Perjuangan Untuk Kesetaraan Gender
Hasanain sering disebut sebagai tokoh yang mengubah pandangan tradisi pesantren terhadap perempuan. Dengan mendirikan pesantren khusus perempuan dan menempatkan perempuan dalam posisi pengajar, sekitar 50% pendidik merupakan perempuan, Hasanain memberi contoh nyata bagwa pendidikan agama tak bertentangan dengan pemberdayaan perempuan.
Inisiatif ini mendapatkan pengakuan internasional karena memadukan nilai Islam dengan hak-hak perempuan untuk pendidikan dan peran publik.
Kebijakan yang dilaksanakan termasuk kurikulum yang memberi ruang bagi kompetensi akademik, manfaat ekonomi, serta literasi lingkungan. Semua itu menjadikan lulusan perempuan tak hanya paham agama, tetapu juga siap berkontribusi nyata di masyarakat dan ekonomi lokal. Pendekatan ini mempersempit jurang gender tradisional sekaligus memodernisasi peran pesantren dalam kehidupan sosial.
Pencapaian Hasanain mendapatkan pengakuan luas. Dia menerima Ramon Magsaysay Award pada tahun 2011, penghargaan bergengsi yang sering disebut “Nobel Asia”, dengan penilaian atas pendekatannya yang holistik terhadap pendidikan pesantren, kesetaraan gender, konservasi lingkungan, dan keterlibatan sipil. Penghargaan ini menjadi bukti internasional bahwa model yang dikembangkan di Lombok memiliki nilai replikasi bagi konteks lainnya di kawasan Asia.
Pada tingkat nasional, upaya Hasanin juga diakui dengan penghargaan Kalpataru yang masuk ke dalam kategori Pembina Lingkungan pada berbagai tahapan/ Termasuk juga pengakuan yang tercatat pada tahun 2016 dan penghargaan Kalpataru Lestari 2025 sebagai bentuk apresiasi berkelanjutan atas dedikasinya terhadap lingkungan yang konsisten. Penghargaan-penghargaan tersebut menunjukkan kesinambungan kerja dan pengaruh jangka panjang dari program-program yang dijalankannya.

Suara Seorang Pionir
Hasanain dikenal dari beberapa kutipan yang merangkum filosofi tindakannya. Salah satu kalimat yang sering disampaikannya ialah: “Seharusnya pesantren menjadi pionir dalam bidang lingkungan, sehingga masyarakat menyadari sesungguhnya ajaran Islam harus menjadi yang terdepan dalam penghijauan.” Kalimat tersebut sering dipajang menjadi ringkasan misi pesantrennya.
####################
Soal Latihan:
1 > Dalam teks tentang Hasanain, mengapa inisiatif pendidikan perempuannya memperoleh pengakuan internasional? Jelaskan dalam satu sampai tiga kalimat.
2 > Lanjutkan teks tentang Hasanain dan pesantrennya, dimulai tepat sesudah kalimat terakhirnya.

Cuplikan Data:
####################
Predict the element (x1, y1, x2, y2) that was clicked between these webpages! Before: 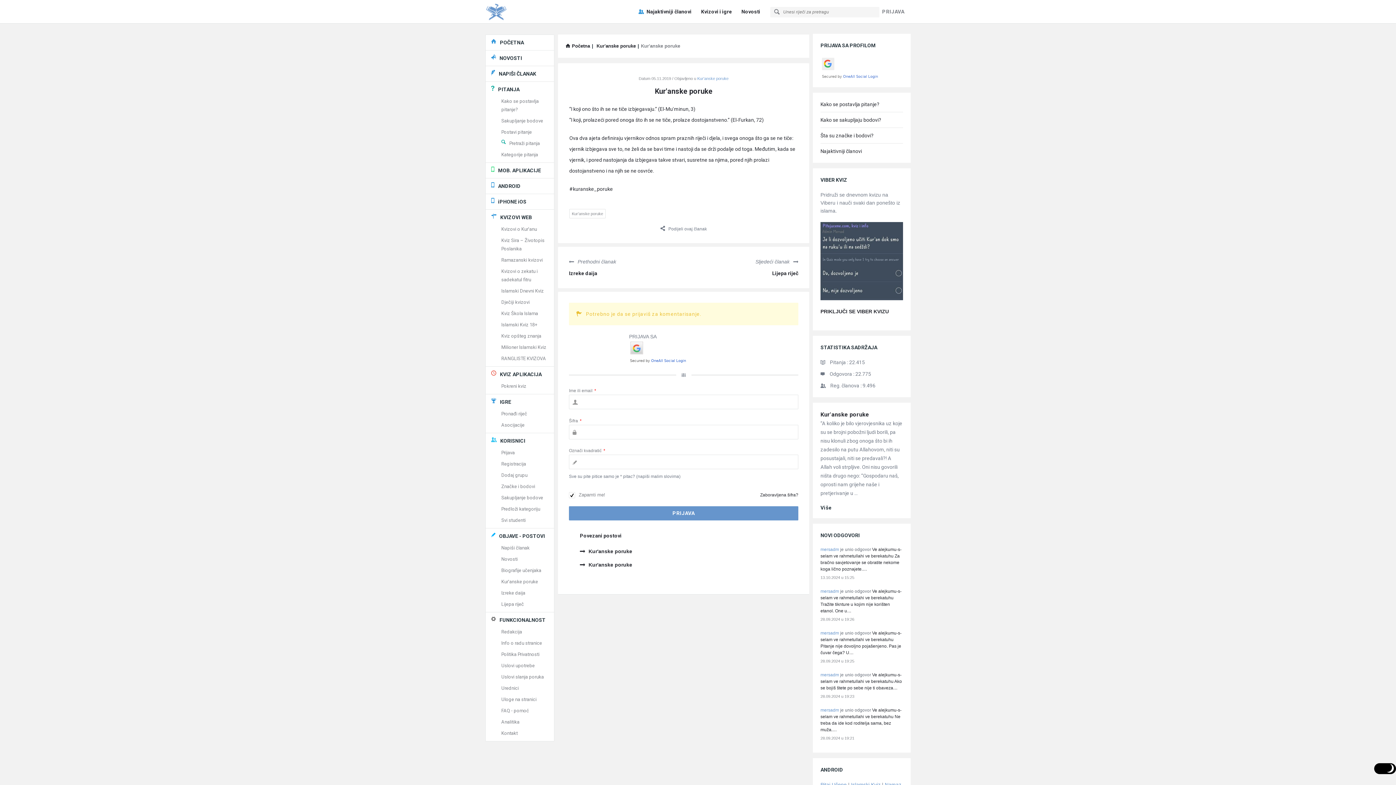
####################
Jawaban Tiap Soal:
1 > Inisiatif itu memperoleh pengakuan internasional karena memadukan nilai Islam dengan hak-hak perempuan untuk mendapatkan pendidikan dan menjalankan peran publik.

2 >
Dia juga menekankan peran pionir: “Pionir itu harus mengambil bagian yang paling berat, bagian paling susah, dan bagian paling berisiko.” Nilai tersebut menjadi penopang keberanian Hasanain untuk membuka pesantren perempuan, membeli lahan gundul, dan memulai program-program yang awalnya banyak diragukan oleh sebagian pihak.
Keberhasilan metode yang dilakukannya berakar pada perpaduan antara pendidikan, aksi nyata, dan nilai-nilai kemanusiaan yang hidup di tengan masyarakat. Hasanain mengajarkan bahwa pelajaran tak hanya terhenti di ruang kelas, tetapi terus berakar di tanah, secara harfiah. Santri belajar tentang agama sambil mengelola pembibitan, menanam pohon, dan mengembangkan usaha kecil, sehingga ilmu menjadi pengalaman hidup.
Melalui partisipasi komunitas, warga merasakan kepemilikan dari setiap pohon yang ditanam, dari setiap lahan yang dirawat. Hasanain juga menempatkan perempuan sebagai garda terdepan dalam perubahan, karena dia memahami bahwa pendidikan perempuan berarti memperkuat keluarga dan komunitas.
Semua hal itu dirajut dengan nilai religius yang menempatkan menjaga alam sebagai bentuk ibadah, memberikan kekuatan moral yang mendalam pada setiap tindakan. Ditopang oleh unit usaha pesantren yang mandiri, model tersebut tak bergantung pada donasi semata, melainkan tumbuh dari kerja kolektif dan rasa tanggung jawan bersama.
Itulah pilar-pilar sederhana namun kokoh yang menjadikan pendekatan Hasanain bukan hanya menjadi program lingkungan, tetap menjadi gerakan sosial yang menyalakan kesadaran baru tentang bagaimana iman, ilmu, dan bumi dapat berpadu menjadi satu napas.
Di sisi lain, tak ada gerakan sosial yang tak memiliki tantangan. Beberapa isu yang ada meliputi kebutuhan modal awal untuk membeli lahan dan memulai pembibitan, resistensi budaya awal terhadap pesantren perempuan, hingga tantangan dalam menjaga kualitas bibit dan adaptasi tanaman pada lahan kritis.
Studi akademik dan laporan lokal menyoroti perlunya data monitoring jangka panjang untuk memastikan tingkat kelangsungan hidup pohon dan dampak ekologis yang terukur.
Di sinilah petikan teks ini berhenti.